Justamente agora que a universidade se abre, através de cotas e outros mecanismos, para a multidão de excluídos do nosso sistema educacional, é preciso estarmos atentos para que os sedentos de saber e descobertas não a venham encontrar empalidecida e imobilizada pelos entraves da burocracia e pela inversão das prioridades, que colocam em primeiro plano as atividades-meio, em detrimento dos fins legitimadores de sua existência e manutenção. Os pequenos sinais da neutralização da paixão pelo conhecimento e pelo compartilhamento da informação marginalizada em meio aos discursos dominantes não devem ser ignorados. Talvez os alunos, cuja curiosidade e energia vital permanecem ainda em grande parte intocadas, os percebam primeiro. Ouçamos sua voz. E deixemos que ouçam a nossa, a da experiência e dos sonhos medidos, em debate respeitoso de parte a parte.
A que propósito vêm esses comentários?
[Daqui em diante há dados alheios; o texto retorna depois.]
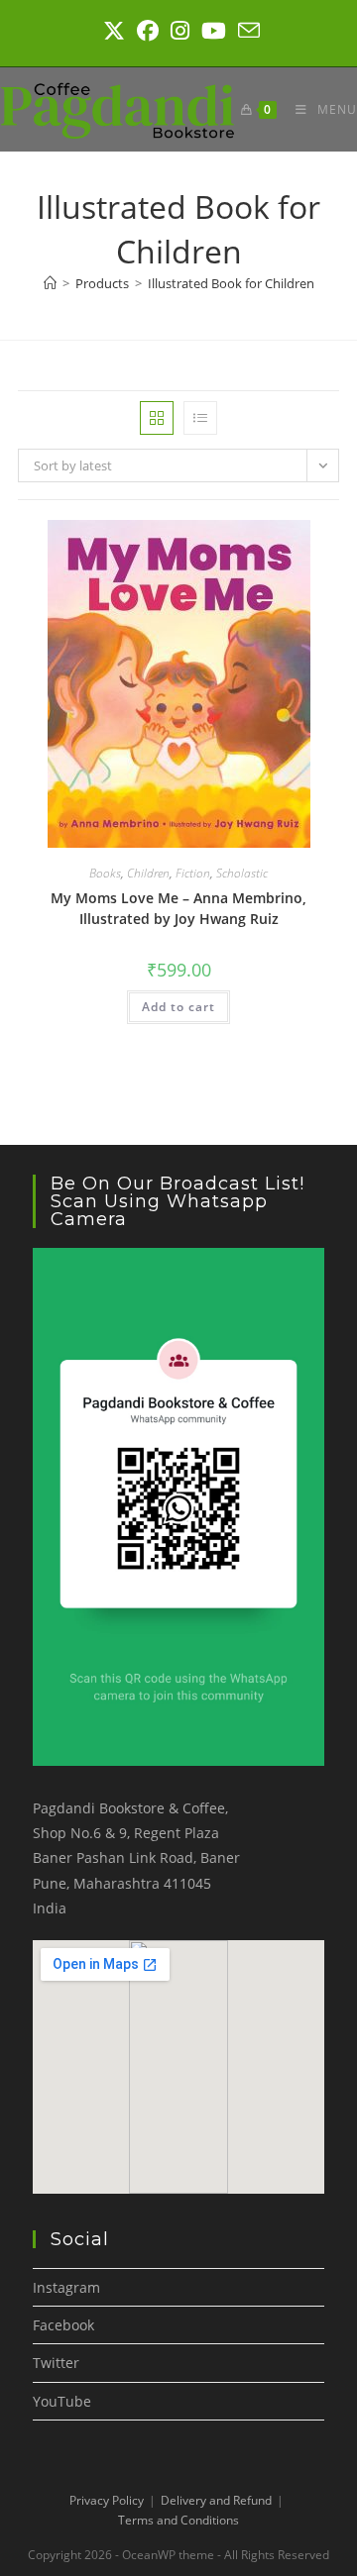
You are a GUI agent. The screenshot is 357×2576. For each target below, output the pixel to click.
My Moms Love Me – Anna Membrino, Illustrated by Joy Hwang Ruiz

Refiro-me aqui às dificuldades encontradas pela relativamente pequena exposição comemorativa dos 50 anos da Semana Nacional de Poesia de Vanguarda. A exposição original causou comoção na época em Belo Horizonte, atraindo a atenção positiva dos estudantes do ensino médio de vários colégios da capital, a atenção cética e desdenhosa da imprensa e até mesmo aquela, cautelosa, da polícia. Hoje, em meio a tantas atrações mais ruidosas e acessíveis, é difícil fazer chegar ao público em geral a lembrança desse momento crucial da nossa história e da expressão literária que aí se formou. Com enorme sensibilidade, o artista plástico Paulo Schmidt decidiu imprimir os poemas de 50 anos atrás em longas faixas de acetato, através de cuja transparência os vários poemas dialogam entre si, dificultando propositalmente a leitura e a movimentação dos visitantes. O alvo: a cultura do fácil, do já-à-mão, do imediatismo. Os poemas que, surpreendentemente, têm um caráter político participante muito em consonância com os anseios que o povo vem levando às ruas do país nos últimos meses, assumem assim uma aparência ao mesmo tempo elusiva e incômoda, colocando em pauta uma das reinvindicações mais frequentes dos cidadãos: a transparência.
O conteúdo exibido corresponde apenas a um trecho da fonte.